Угрюмыми, молчаливыми стенами стояла тайга по обеим сторонам узкого пути бегущих, скрывая в своей глуши отряды партизан. Бывшая армия потеряла всякую способность к сопротивлению. Люди были так панически настроены, что стоило только прогреметь нескольким выстрелам, чтобы создать полнейшую растерянность. Едва заслышав стрельбу, обозы кидались вскачь, подводы наскакивали друг на друга, запутывались, образовывалась пробка. Недолго думая, обозники рубили гужи, садились верхом и скакали без оглядки. Батальон Мотовилова таял. У него оставалось всего сорок штыков. Мотовилов стал мрачным, раздражительным. Ему казалось, что солдаты остаются в каждой деревне просто потому, что не хотят идти дальше.

«Если я растеряю в конце концов всех людей, то будет скверно. Один до Монголии не доберешься», – думал офицер и сейчас же, стараясь отогнать от себя дурные мысли, подзывал кого-нибудь из солдат и заводил разговор:

– Ну скажи, Черноусов, ты красным не думаешь сдаваться? А?

– Что вы, господин поручик, – возмущался солдат, – чай, мы добровольцы.

Мотовилов успокаивался и говорил солдату, что при встрече с партизанами теряться не нужно, что нужно отбиваться до последнего патрона.

– Да уж будьте благонадежны, господин поручик. Наши не сплошают, чать не впервой нам.

Батальон шел непрерывно четвертые сутки, останавливаясь только для кормежки лошадей. За четверо суток прошли всего сорок верст. До деревни оставалось верст двадцать. Утомленные люди засыпали на санях, и Мотовилову приходилось следить, чтобы какой-нибудь подводчик не разорвал бы обоз, так как лошади без кнута не шли и, едва их переставали подгонять, останавливались. Верстах в трех от деревни дорога поворачивала сначала вправо, потом влево, образуя нечто вроде большого колена. Мотовилов расположил батальон за ближайшими деревьями и стал пропускать обозы. После нескольких десятков минут ожидания с засадой поравнялись подводы беженцев на сытых лошадях и остатки какого-то штаба или штабной канцелярии. Пули взвизгнули над головами беженцев. Мотовилов с револьвером выскочил из-за деревьев.

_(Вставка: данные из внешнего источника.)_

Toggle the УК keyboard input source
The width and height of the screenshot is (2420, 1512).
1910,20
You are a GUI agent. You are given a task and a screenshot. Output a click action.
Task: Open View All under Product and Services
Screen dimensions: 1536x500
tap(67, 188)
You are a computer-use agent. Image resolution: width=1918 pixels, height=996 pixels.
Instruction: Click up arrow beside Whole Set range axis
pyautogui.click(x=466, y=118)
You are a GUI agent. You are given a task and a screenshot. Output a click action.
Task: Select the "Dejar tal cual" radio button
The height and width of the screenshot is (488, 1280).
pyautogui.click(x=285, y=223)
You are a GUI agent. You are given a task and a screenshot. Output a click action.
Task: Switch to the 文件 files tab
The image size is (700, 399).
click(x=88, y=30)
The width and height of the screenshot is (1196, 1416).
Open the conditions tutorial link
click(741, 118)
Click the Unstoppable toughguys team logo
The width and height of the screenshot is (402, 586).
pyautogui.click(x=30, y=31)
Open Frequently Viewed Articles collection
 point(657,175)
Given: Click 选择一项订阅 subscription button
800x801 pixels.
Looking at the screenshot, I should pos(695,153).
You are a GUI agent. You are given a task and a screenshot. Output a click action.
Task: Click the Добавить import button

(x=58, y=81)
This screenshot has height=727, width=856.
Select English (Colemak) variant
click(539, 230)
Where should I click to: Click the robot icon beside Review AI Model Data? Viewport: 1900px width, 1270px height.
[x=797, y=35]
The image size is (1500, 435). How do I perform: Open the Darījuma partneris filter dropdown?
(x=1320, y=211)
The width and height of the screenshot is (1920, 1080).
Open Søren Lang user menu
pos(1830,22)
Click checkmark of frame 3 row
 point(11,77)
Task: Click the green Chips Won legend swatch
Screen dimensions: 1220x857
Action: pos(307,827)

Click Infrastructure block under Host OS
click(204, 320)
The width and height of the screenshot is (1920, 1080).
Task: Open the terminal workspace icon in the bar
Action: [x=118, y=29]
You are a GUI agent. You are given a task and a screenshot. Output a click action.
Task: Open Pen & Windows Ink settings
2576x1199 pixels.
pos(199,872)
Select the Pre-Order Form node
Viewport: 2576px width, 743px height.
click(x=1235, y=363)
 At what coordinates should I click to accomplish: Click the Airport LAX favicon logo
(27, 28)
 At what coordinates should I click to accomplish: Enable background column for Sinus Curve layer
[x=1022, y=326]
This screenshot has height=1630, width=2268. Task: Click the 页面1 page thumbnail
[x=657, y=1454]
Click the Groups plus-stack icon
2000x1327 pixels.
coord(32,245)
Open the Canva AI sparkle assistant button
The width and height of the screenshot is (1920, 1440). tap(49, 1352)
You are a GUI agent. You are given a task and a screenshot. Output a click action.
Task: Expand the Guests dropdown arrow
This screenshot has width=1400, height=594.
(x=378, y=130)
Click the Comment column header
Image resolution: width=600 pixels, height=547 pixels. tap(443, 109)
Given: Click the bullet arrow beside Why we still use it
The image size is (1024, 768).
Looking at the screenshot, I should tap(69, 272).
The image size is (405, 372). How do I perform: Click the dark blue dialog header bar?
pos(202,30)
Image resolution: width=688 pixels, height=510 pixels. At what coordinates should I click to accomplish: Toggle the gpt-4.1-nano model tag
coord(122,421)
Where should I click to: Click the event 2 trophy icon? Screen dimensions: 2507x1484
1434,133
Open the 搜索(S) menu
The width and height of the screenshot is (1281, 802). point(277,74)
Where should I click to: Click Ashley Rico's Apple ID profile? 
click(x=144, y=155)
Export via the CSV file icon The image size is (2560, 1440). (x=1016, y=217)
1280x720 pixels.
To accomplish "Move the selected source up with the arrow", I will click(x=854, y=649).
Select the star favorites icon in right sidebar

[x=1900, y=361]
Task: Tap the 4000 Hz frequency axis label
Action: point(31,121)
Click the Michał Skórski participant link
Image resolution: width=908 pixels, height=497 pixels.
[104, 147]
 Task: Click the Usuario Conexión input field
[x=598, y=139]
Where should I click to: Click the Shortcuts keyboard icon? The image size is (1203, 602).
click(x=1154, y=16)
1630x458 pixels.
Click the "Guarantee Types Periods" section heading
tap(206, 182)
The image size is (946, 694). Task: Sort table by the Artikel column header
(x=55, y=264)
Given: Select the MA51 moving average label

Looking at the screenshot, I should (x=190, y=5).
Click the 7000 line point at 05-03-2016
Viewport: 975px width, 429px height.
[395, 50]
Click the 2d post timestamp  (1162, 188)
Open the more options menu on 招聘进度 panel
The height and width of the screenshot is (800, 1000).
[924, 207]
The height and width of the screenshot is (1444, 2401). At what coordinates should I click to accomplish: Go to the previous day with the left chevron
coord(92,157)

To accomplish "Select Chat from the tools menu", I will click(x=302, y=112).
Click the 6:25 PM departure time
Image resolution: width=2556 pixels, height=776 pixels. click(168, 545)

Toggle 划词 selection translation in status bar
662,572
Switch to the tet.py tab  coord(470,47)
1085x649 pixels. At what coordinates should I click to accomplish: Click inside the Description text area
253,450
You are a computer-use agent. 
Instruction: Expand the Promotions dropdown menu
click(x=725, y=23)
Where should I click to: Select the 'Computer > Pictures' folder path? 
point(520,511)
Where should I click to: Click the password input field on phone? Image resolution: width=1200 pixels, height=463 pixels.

– Ура! Сдавайтесь! Сдавайтесь!

Черноусов схватил под уздцы высокого тонконогого вороного. Н-цы черным кольцом облепили обоз.

– Сдавайтесь!

Пожилой полковник с рыжей бородкой клинышком, в большой белой папахе дрожащей рукой отстегивал крышку кобуры.

– Жорж, скорее убей нас!

Жена полковника прижимала к себе семилетнего сына. Глаза женщины с ужасом перебегали от цепи н-цев на руку мужа. Блестящий никелированный браунинг мягко стукнул у виска. Длинная шуба и длинноухая шапка откинулась в сторону, свалилась с саней. Револьвер опять стукнул. Мальчик не успел заплакать, скатился под сиденье. Рыжая бородка острым клинышком поднялась кверху, папаха слетела. Полковник перегнулся на спинке кошовки. Остальные сдались. В снег полетели чемоданы с бельем, ящики с посудой, пишущие машинки, канцелярские книги, бумаги. Оставлено было только съестное. Разгрузив обоз, Мотовилов приказал переложить Барановского в другие сани.

– Вот вам две подводы под вещи.

Офицер взглянул на кучку дрожащих пленников, нагло оскалил зубы:

– Расстреливать мы вас не будем.

Дорога впереди очистилась. Мотовилов повел батальон рысью.